Florida Student Athletes Are Now Being Asked To Track Their Menstrual Cycles Online
Courtney Hale/Getty Images

Each year, student athletes across the country must be cleared to participate in sports by getting their annual physical from a doctor.

However, many school districts in Florida have sparked outrage following a change to their yearly routine.

Historically, annual physicals were recorded on a paper form with an optional section that asks students about their periods. Now, however, Florida Times-Union reported Florida's student athletes will be required to fill out the form online.

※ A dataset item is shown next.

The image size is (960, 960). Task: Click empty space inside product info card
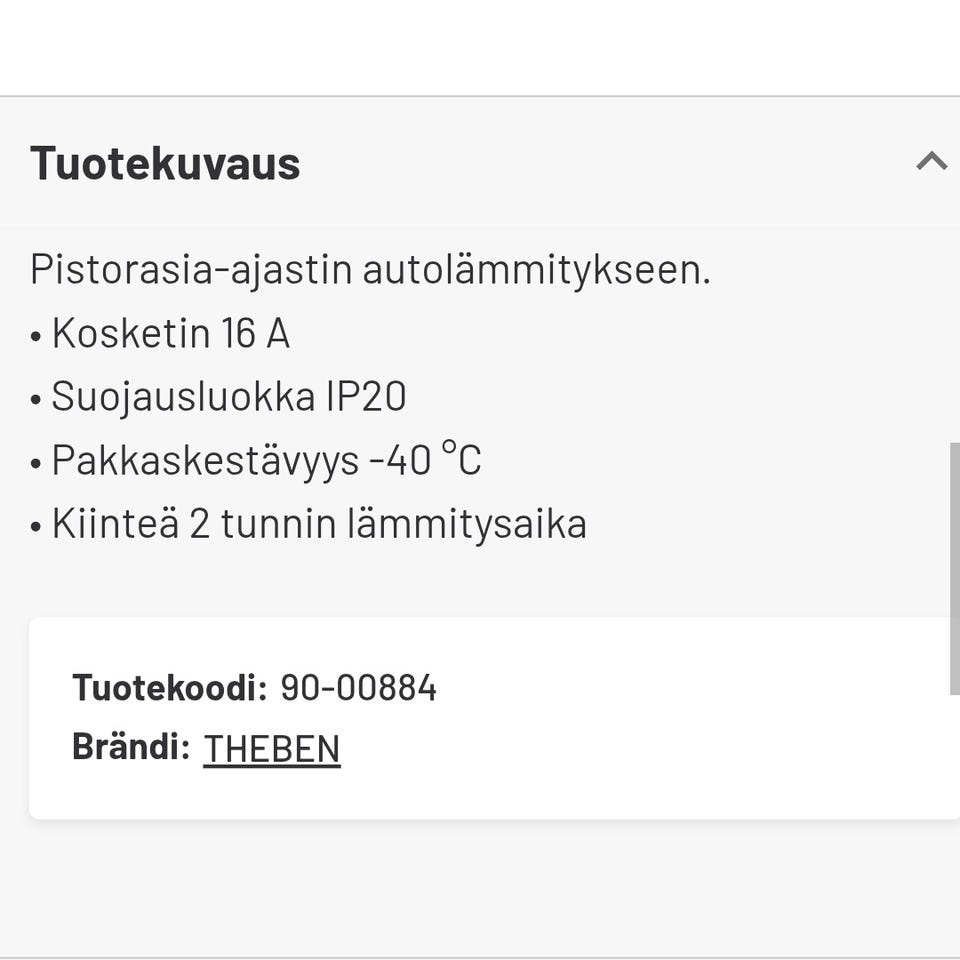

This means that information about the students previously kept secure at a school level is now reported digitally through a third party.

In the days following the Supreme Court's overturn of Roe v. Wade, people were urged to stop using period-tracking apps and to delete related reproductive health information from third party platforms in fear data collected through the trackers could be used against them in states where abortion is illegal.

In Florida, both parents and doctors are concerned and wonder why the information is being collected in the first place.

Information gathered on the form includes age of first menstruation, date of most recent period, timing of menstrual cycle, number of periods in the past year and the longest amount of time between periods in the last year.

This data will now be stored on a digital platform operated by Aktivate, a third-party software company founded by former News Corp. executive John Miller. The company was founded just last year.

As Twitter users caught wind of the situation, they shared their support for the athletes as well as disgust with the new requirements.

Previously all the school was required to have on file following a student's physical examination was the signature page on which the doctor signed to clear the student athlete. Now the full form will be on file for seven years, the retention period for such documents.

One doctor told the FloridaTimes-Union:

"I think we're all on edge right now."

He, along with many other doctors and parents, fear the student information will not be kept private.